I wanted to jot down some quick notes relating to running a virtual Firepower sensor on ESXi and how to validate that all the settings are correct for getting traffic from the physical network down into the sensor.
Firepower is the name of Cisco’s (formerly Sourcefire’s) so-called Next-Gen IPS. The IPS comes in many form-factors, including beefy physical appliances, integrated into the ASA firewall, and as a discrete virtual machine.
Since the virtual machine (likely) does not sit in-line of the traffic that needs to be monitored, traffic needs to be fed into the VM via some method such as a SPAN port or a tap of some sort.
1 – Validate vSwitch Settings
This is probably not a very real-world example since most environments will be running some form of distributed vSwitch (dvSwitch) and not the regular vSwitch, but all I’ve got in my lab is the vSwitch, so work with me. The same considerations apply when running a dvSwitch.
Ensure that the port-group where you’re attaching the NGIPSv allows promiscuous mode. The NGIPSv acts as sniffer and will attempt to put its NICs into promisc mode.
Set this either at the vSwitch level or at the port group level.
2 – SPAN Traffic to the Sensor
As mentioned above, traffic needs to be copied to the sensor so it has something to look at. Since a virtual sensor almost certainly isn’t in the direct traffic path, a SPAN port from the network makes the most sense… except there’s no physical port on the sensor to SPAN to!
Cisco IOS allows SPANing traffic to a VLAN: it’s basically like making a copy of the packet from the VLAN being monitoring onto a second VLAN which is plumbed into the sensor. In my lab, I’m monitoring VLAN 100 and SPANing onto 2100.
Make sure the SPAN VLAN is configured with the
remote-span keyword to designate this VLAN as such.
vlan 2100 name Sniff_Servers remote-span
Now configure the SPAN session:
monitor session <id> source vlan 100 rx monitor session <id> destination remote vlan 2100
- The <id> is an arbitrary number which identifies the SPAN session on the switch.
- Note the use of the
rxkeyword on the source line: when SPANing a VLAN, it’s almost always desirable to SPAN either
tx, but not
both. When using
both, two copies of each packet will be sent: one when the switch receives the packet on the ingress interface and one when the switch transmits the packet on the egress interface.

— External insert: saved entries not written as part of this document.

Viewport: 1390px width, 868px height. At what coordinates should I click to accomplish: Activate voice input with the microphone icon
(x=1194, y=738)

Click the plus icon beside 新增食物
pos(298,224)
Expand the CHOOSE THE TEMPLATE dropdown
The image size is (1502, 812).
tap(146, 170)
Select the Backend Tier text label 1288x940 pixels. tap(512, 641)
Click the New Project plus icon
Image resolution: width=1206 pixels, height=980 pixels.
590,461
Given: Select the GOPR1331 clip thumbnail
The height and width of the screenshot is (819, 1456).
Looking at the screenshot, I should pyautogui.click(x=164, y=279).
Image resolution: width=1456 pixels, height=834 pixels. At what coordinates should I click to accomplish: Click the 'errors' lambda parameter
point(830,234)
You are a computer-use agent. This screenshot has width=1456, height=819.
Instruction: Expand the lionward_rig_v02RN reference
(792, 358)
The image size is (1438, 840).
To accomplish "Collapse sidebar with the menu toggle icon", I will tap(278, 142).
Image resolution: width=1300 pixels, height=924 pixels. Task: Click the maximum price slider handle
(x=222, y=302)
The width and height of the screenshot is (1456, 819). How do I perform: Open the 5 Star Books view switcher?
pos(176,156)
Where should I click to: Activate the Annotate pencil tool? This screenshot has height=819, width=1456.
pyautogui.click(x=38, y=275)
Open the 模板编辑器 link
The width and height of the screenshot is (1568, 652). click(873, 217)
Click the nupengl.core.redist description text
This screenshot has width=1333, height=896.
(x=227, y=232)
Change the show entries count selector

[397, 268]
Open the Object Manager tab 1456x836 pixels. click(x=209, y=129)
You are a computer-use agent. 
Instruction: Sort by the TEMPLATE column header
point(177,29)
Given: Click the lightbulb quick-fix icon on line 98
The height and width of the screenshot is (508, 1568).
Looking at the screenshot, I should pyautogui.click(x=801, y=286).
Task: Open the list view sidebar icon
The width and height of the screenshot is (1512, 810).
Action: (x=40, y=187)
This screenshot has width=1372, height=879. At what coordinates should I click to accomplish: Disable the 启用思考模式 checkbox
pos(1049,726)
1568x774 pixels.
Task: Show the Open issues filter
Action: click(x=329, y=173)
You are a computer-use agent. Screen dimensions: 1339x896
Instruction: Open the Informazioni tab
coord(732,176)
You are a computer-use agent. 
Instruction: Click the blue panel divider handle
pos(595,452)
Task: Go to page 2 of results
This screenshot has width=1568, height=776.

Lastly, make sure the SPAN destination VLAN is added to the trunk port(s) facing the ESXi host.
3 – Validate Traffic is Being Received
With the network portion configured, validate that the sensor is receiving traffic by logging in with the
admin account and using the
show traffic-statistics command. Look for incrementing Rx Bytes.
> show traffic-statistics -----------------[ Traffic Status ]----------------- Name : eth1 Transmitted Bytes (TX) : 0 Received Bytes (RX) : 31858466910 Dropped Packets : 0 Speed : 1000 Port : Ethernet Duplex : Full Link : Up
4 – Add an Access Policy
Now in Firepower Management Center (FMC), the graphs should begin to populate and events should begin to show up. If not, ensure you have at least one Access Policy and that the policy contains at least one rule! If there are no Access Policy rules created, no traffic or events will be registered in FMC. Create a rule and make sure it’s deployed to the NGIPSv.
This is true even though the IPS is in “passive” mode and not actively blocking traffic.
5 – I’m Not Seeing All of My Traffic!
Once everything is populating into FMC correctly and the NGIPSv is reporting data, there may be some traffic flows that are not being recorded.
- Remember: the SPAN session is coming from the physical network. If there are flows that never leave the virtual network, the physical network will not see them and they will not be captured by the SPAN. In order to get this traffic, the vSwitch being used must support a similar feature to SPAN in Cisco IOS.
- Consider the path of traffic through the network and whether the traffic for the missing flows traverses the switch where the SPAN is set up. In most cases it makes sense to create the SPAN on an aggregation switch since that’s a nice concentration point in the network, but that doesn’t automatically mean every single flow will be seen by that switch. It may be necessary to move the SPAN to another switch or to setup multiple SPANs.